Each reference architecture is designed around an NVIDIA-Certified server that follows a prescriptive design pattern, called a Reference Configuration, to ensure optimal performance when deployed in a cluster. The Reference Configurations standardize the description of compute nodes based on their CPU, GPU, Network, and Bandwidth configurations. The C-G-N-B nomenclature simplifies system selection by clearly defining compute power, networking capabilities, and bandwidth performance where each digit (ex: 2-8-5-200) refers to the ratio of # of sockets (CPUs) - # of GPUs - # of network adaptors (NICs)- average East-West network bandwidth per GPU (GbE) respectively.

With GPU and networking advancements on the horizon, these architectures ensure scalability and future-proofing for enterprise applications.
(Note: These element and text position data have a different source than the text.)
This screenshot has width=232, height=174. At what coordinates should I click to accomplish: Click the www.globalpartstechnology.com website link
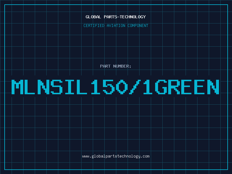tap(116, 156)
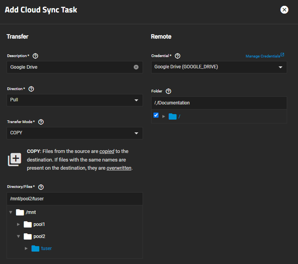Collapse the pool2 folder arrow
298x264 pixels.
(18, 236)
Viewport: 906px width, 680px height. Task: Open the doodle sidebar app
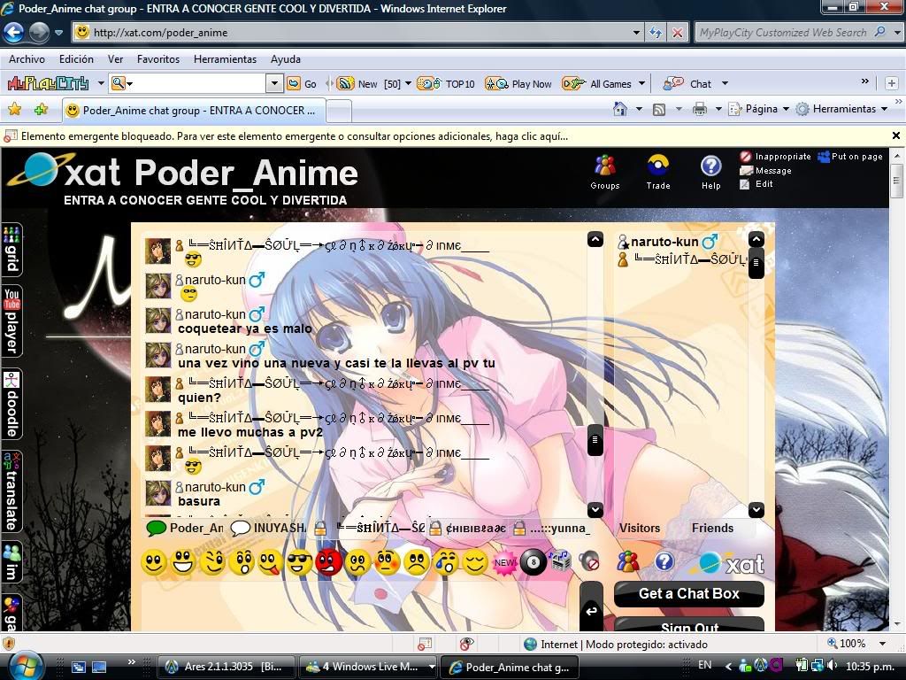click(x=12, y=405)
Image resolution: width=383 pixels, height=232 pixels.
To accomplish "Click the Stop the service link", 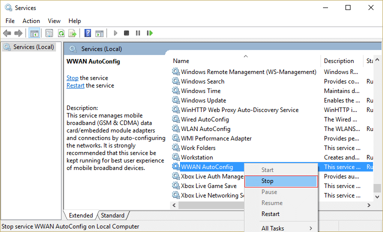I will pyautogui.click(x=72, y=78).
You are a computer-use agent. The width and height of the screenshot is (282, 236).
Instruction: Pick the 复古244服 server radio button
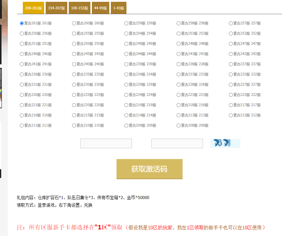[126, 54]
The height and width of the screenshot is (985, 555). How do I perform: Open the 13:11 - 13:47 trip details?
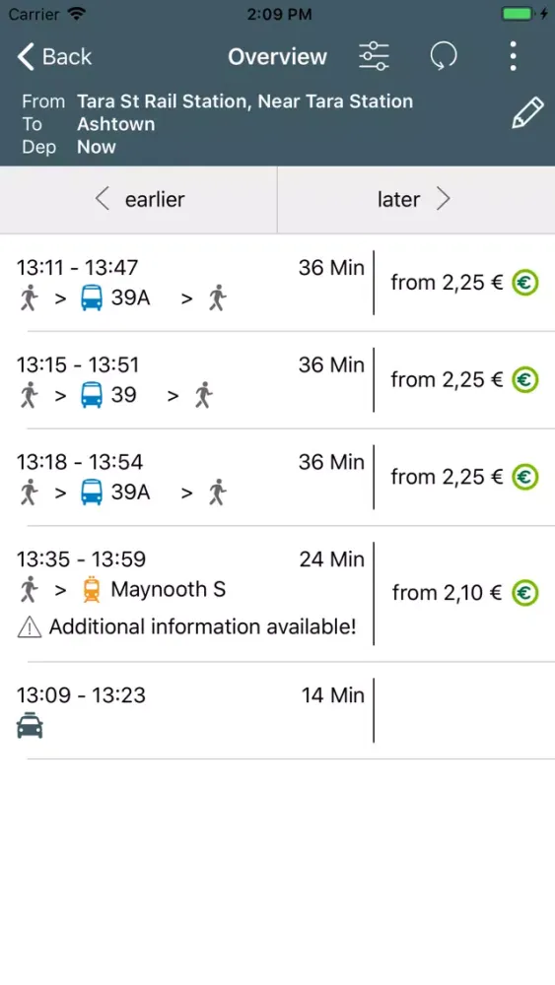(277, 283)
Table 1. Examples of Reference Configuration Node and Networking Patterns

C-G-N-B Configuration

Description

2-8-9-400

2 CPUs, 8 GPUs, 9 NICs (1 North/South, 8 East/West), 400 GbE per GPU

2-2-3-400

2 CPUs, 2 GPUs, 3 NICs (1 North/South, 2 East/West), 400 GbE per GPU

2-8-5-200

2 CPUs, 8 GPUs, 5 NICs (1 North/South, 4 East/West), 200 GbE per GPU

2-4-3-200

2 CPUs, 4 GPUs, 3 NICs (1 North/South, 2 East/West), 200 GbE per GPU

NVIDIA Cloud Partner (NCP) Reference Architecture#

The existing NCP Reference Architecture is designed for larger-scale foundational model training, starting from 128 nodes and scaling up to over 16,000 GPUs. These architectures are derived from larger-scale HPC and superclusters, which can range up to 100,000 GPUs. The NCP Reference Architecture predominantly relies on NVIDIA’s professional services for deployment. It is intended for use cases such as large language model foundational training and GPU-as-a-service, where a large number of GPUs are made available for customers to rent. This architecture supports both single and multi-tenant environments and uses both InfiniBand and Ethernet. The design is more rigid to ensure that deployments by NVIDIA’s professional services do not require additional engineering time for reconfiguration at customer sites. By adhering to reference architecture, NVIDIA can ensure a consistent and efficient deployment process.

These two reference architecture programs provide a robust starting point for NVIDIA partners and our joint customers, helping them avoid common pitfalls and achieve faster, more efficient AI deployments.

Note

The rest of this paper will be focused on the NVIDIA Enterprise RA program. For larger-scale solutions, please reference the NCP program.